Angela Marambio as Amelia and Elena Manistina as Ulrica
Dalibor Jenis has an imposing voice and stage presence, and he was often convincing as Renato, although I’m sure he would not be regarded as a genuine Verdi baritone by most aficionados of the breed. ‘Eri tu’ was however grippingly sung, in one of the few believable scenes of the evening. Elena Manistina was a sinister Ulrica, her cries about communing with Satan not once eliciting a chuckle from me — and that’s praise, by the way. Oscar is one of opera’s most irritating parts, but Anna Christy succeeded in not making me wince more than a couple of times — again, a compliment.
Orchestrally things were slow — very slow — although there was plenty of light and shade in Maurizio Benini’s conducting. In terms of the production, who would not love Sergio Tramonti’s wonderful design for the ball scene, with its framed image and brilliant use of mirrors? The only problem was that some of the characters did not quite seem to know what to do with themselves, even as their beloved ‘Governor’ was breathing his last. I liked Ulrica’s bear pit and the Act II gallows, although I imagine the latter was a trial for those who had to walk around in it. The other scenes were deeply conventional, as of course was the feel of the whole evening.

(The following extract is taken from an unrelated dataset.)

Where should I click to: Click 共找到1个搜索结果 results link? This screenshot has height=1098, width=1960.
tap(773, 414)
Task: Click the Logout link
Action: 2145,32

Angela Marambio as Amelia and Ramón Vargas as Riccardo
This ‘Ballo’ comes after a starry ‘Traviata’ and before an equally name-laden ‘Barbiere’ so in a way it’s a kind of breathing space, and if you like your Verdi without too many directorial surprises and your singing and acting styles traditional, you’ll be pleased with this production — first night wobbles must have taken the edge off some of the phrasing, and I’m sure that later performances will find all three principals much more settled in.